The fifty-fifth cup of nun chai


Anthony and I sat on two plastic chairs that faced each other on the edge of a vast expanse of country that belonged to the Gija people of the East Kimberly region of West Australia. It is a landscape one could run into for hundreds of kilometres without catching sight of another person.

I poured the nun chai – which was hot – and I handed it to him. I sensed that Anthony was searching for some structure, and so I began to discuss the project and what this nun chai was all about. I didn’t know Anthony well, but it soon became clear that he wasn’t so much interested in the content of this work but rather in the question of its existence as Art.

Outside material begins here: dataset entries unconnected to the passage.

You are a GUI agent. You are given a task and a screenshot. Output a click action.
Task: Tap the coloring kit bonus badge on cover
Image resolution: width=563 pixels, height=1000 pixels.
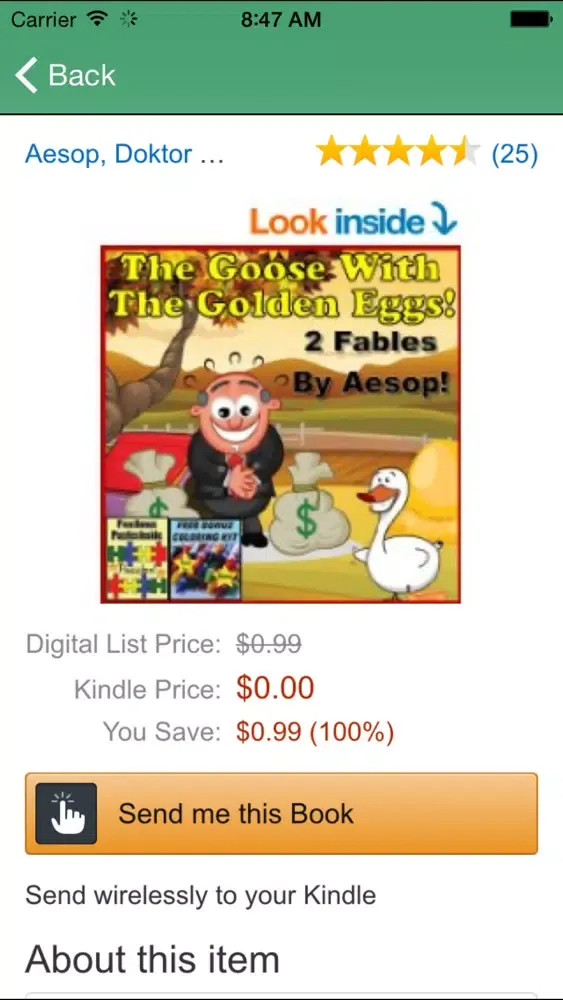205,559
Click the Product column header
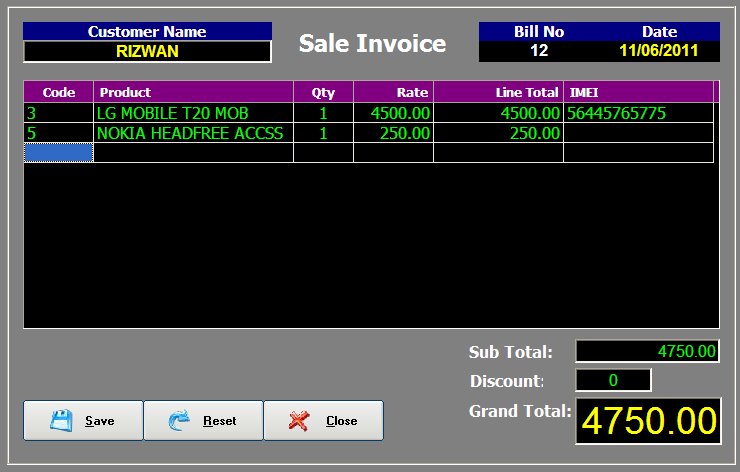This screenshot has width=740, height=472. pyautogui.click(x=193, y=92)
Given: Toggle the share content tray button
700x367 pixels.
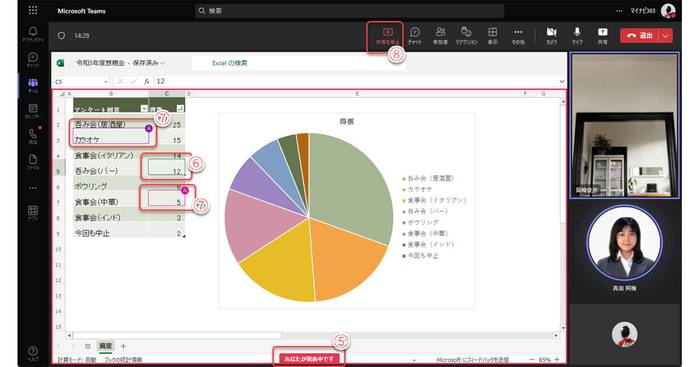Looking at the screenshot, I should pos(603,36).
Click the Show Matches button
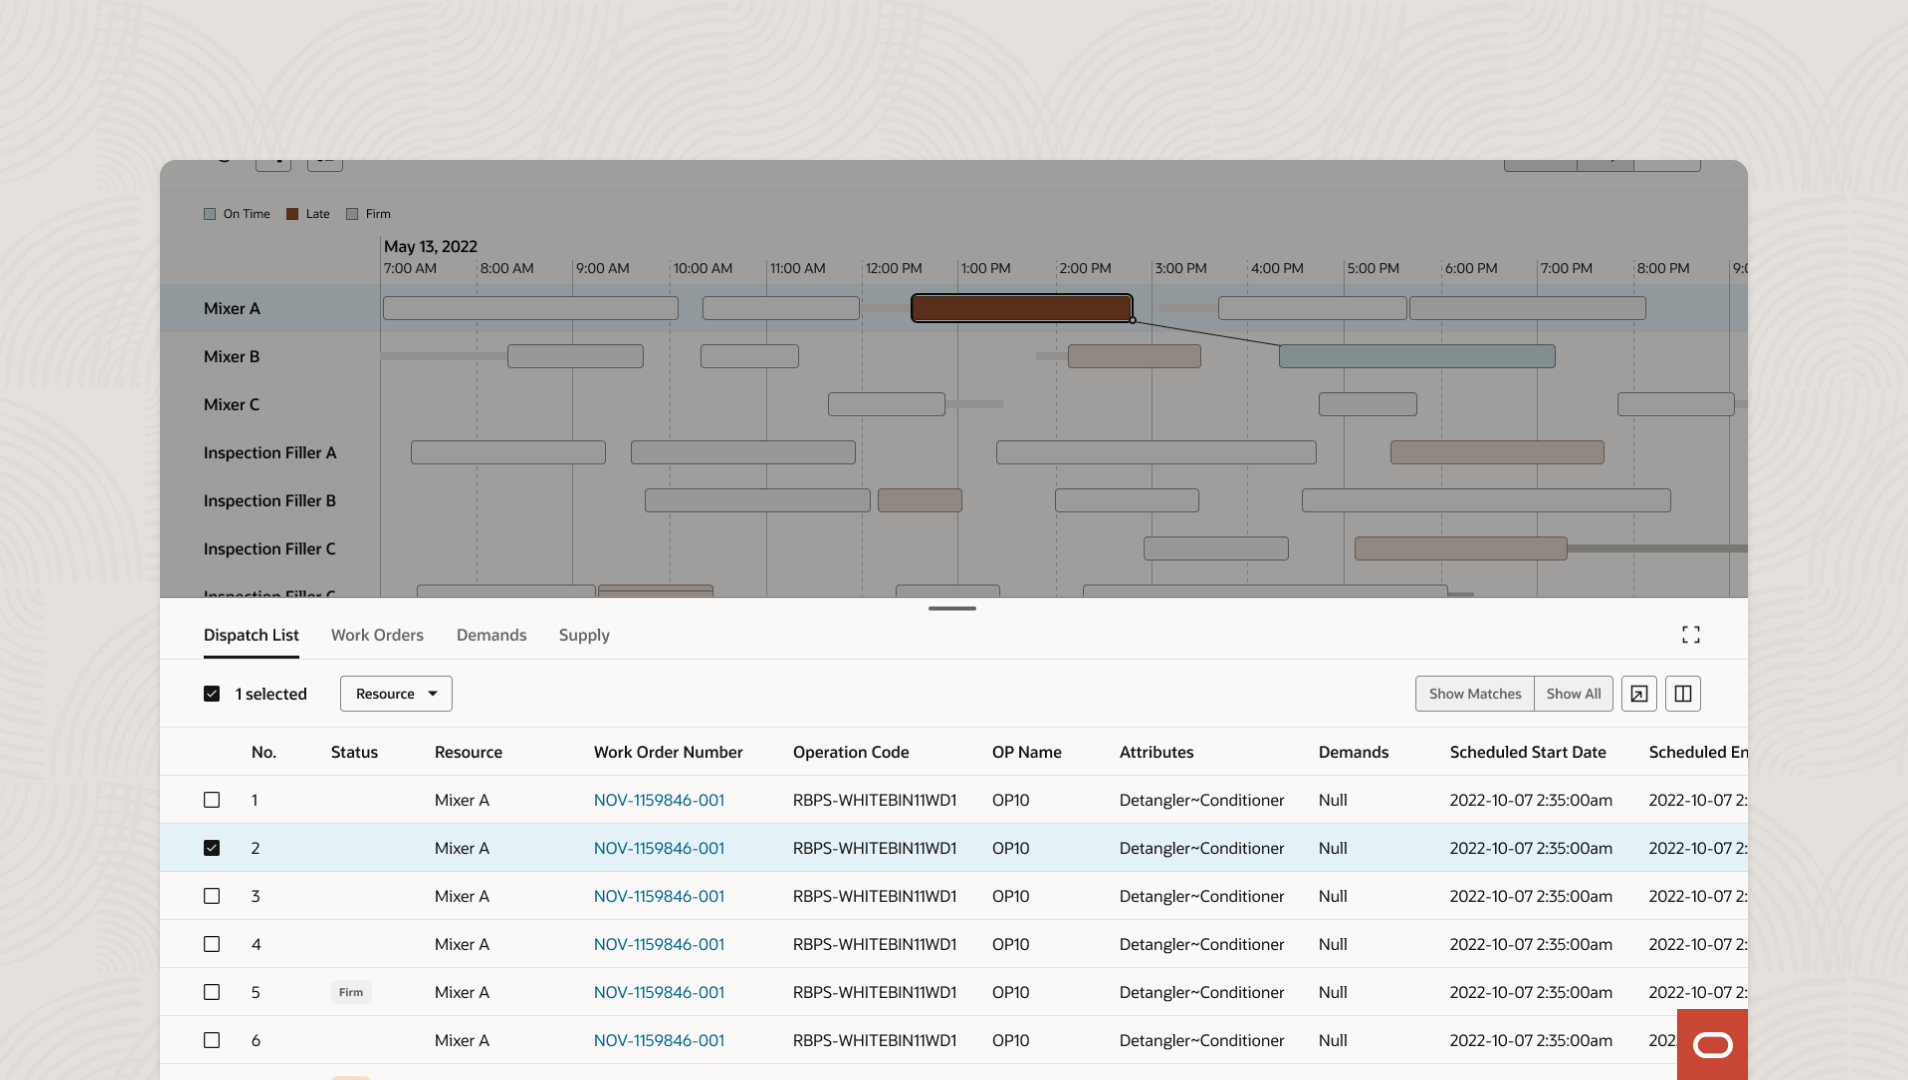This screenshot has height=1080, width=1908. coord(1475,694)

Anthony was himself an artist and he had also taught art. He wanted to discuss why and how this was art. He provoked. He spoke of the tension between the ‘politics’ of this project and its ‘art’. For me there wasn’t such a discernible distinction between the two, but Anthony picked up on a tension – or rather this tension formed around his experience.

Anthony said, by implication, I was ‘politicising’ him through this cup of nun chai, which carried with it a political story. What was different about Anthony, in comparison to many others, was that he never asked me anything in detail about Kashmir. Each time I spoke specifically of Kashmir I could feel him, almost consciously, limiting the information that he took in. He knew the basic premise but seemed to deflect any opportunity that arose to know more. He told me straight that I would not receive an emotional response from him, and I found myself in a peculiar situation.

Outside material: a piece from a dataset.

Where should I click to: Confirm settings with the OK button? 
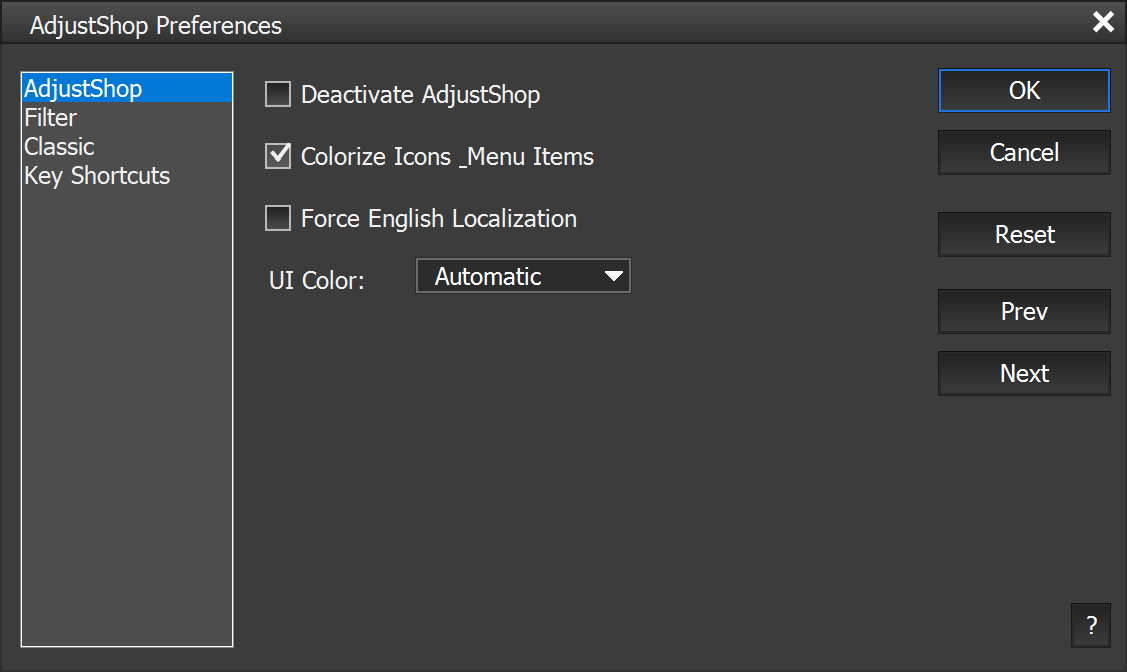coord(1024,91)
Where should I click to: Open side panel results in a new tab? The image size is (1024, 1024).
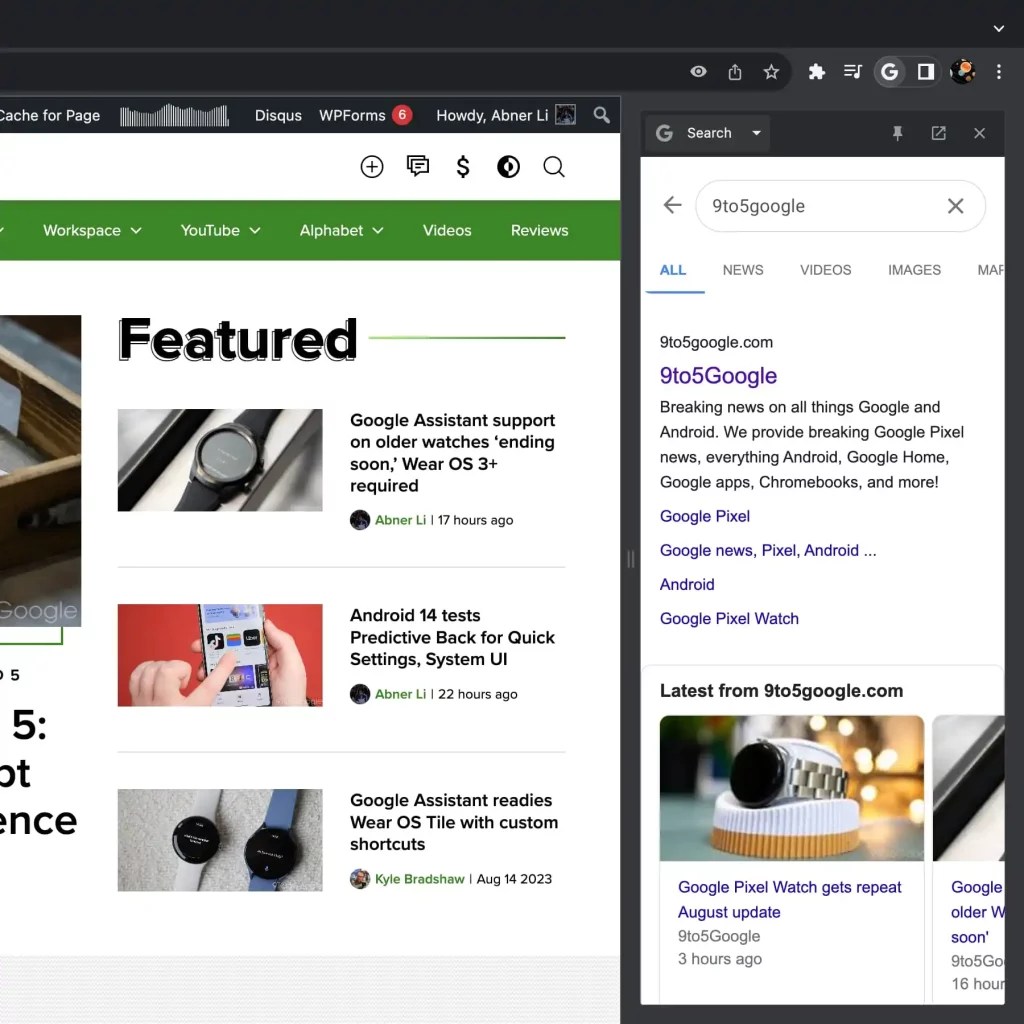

Perhaps it was part of his own resistance to a process that he saw as being ‘politicised’. Perhaps that is why he continually returned to the idea of the aesthetic form. Or perhaps Anthony saw his ability to critically discuss the aesthetic nature of the work as a way that he could contribute to the larger politics of the project. He contributed by talking about something he knew how to talk about. In turn, perhaps his ‘resistance to being politicised’ and this talk of aesthetic form deepened my own understanding of this artwork’s peculiar dynamics. Our discussion seemed to highlight the diverse ways that art is shaped by experience, and the way that experience gives shape to art and the indivisible nature of art, and moreover culture, from politics.

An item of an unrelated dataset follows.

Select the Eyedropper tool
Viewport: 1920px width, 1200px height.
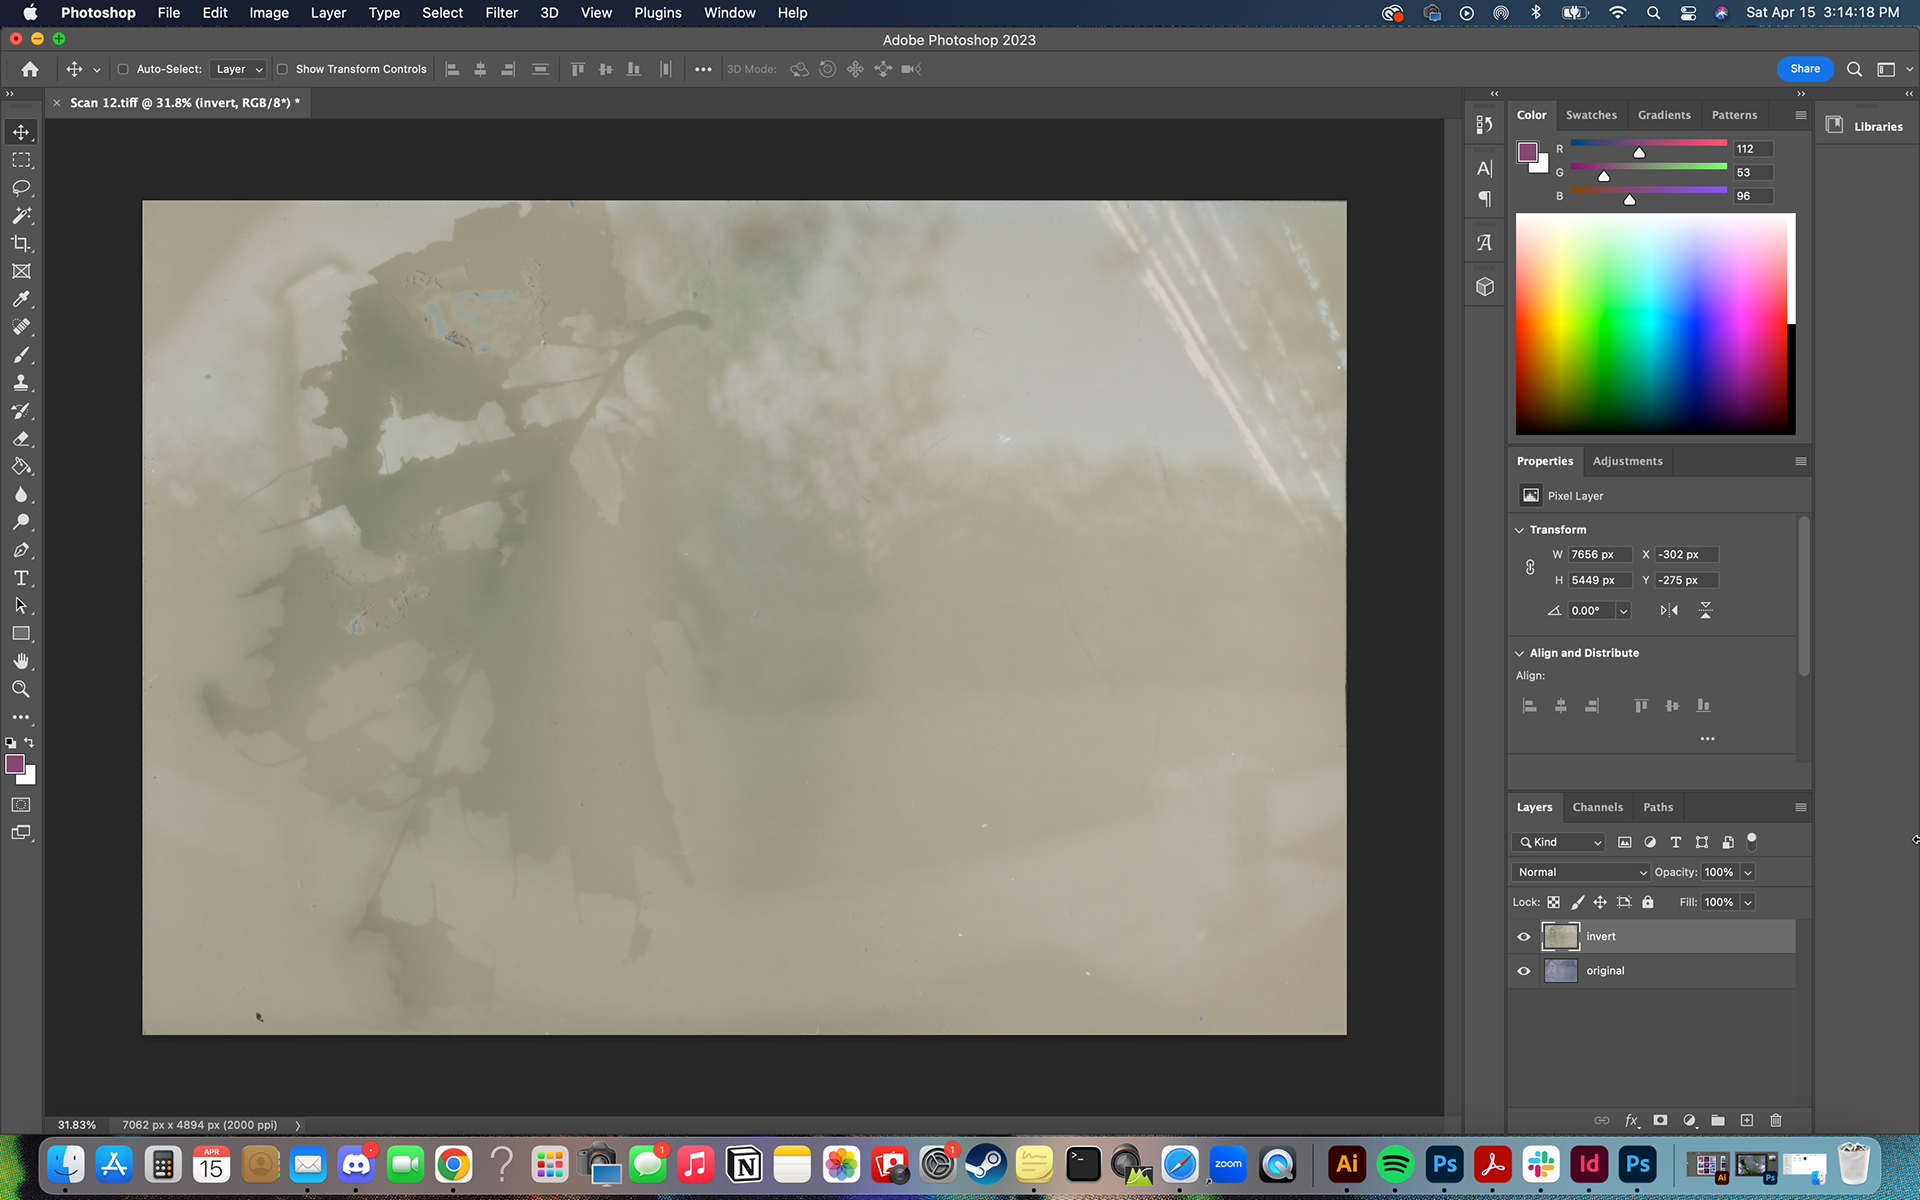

Anthony pushed me to define and to set out parameters regarding what art is. He spoke of what makes for good and bad art. We debated and discussed – always returning to how this nun chai, the conversation, the writing and the website exist as art?

In turn, I gently resisted Anthony’s push to define. I am not so much interested in ‘artworks’ but in the idea of ‘art-working’. Definitions (of art) are slippery things. They arise through individual subjectivities that carry values and uses that also change from moment to moment. I am unable to rest comfortably on any definitive idea of art. Art is always in motion. The same thing can be art for one and not for another. The same thing can be good art for one and bad art for another. The discussions and reasons as to why such values and criticisms are formed are important and meaningful – though no definitive answer can ever be reached.

Anthony said he found the process of this art more interesting than the event it was rooted in. Perhaps this was because the “art” was in the now, while for him the “event” was something distant and abstract. It was something unknown. Anthony described his response as a form of shallow western empathy that he wasn’t willing to move beyond; perhaps because he saw no point and perhaps because he couldn’t find a way. He suggested I read The Postcolonial Gaze by Edward Said.

For Anthony, Kashmir was a story that blurred with the overwhelming amount of tragedies in this world. He asked, Why Kashmir? There are reasons, for me at least, which we discussed. But it is fruitless to place a hierarchy on such things. We need a connected understanding. And in that sense, one could also ask, Why not Kashmir?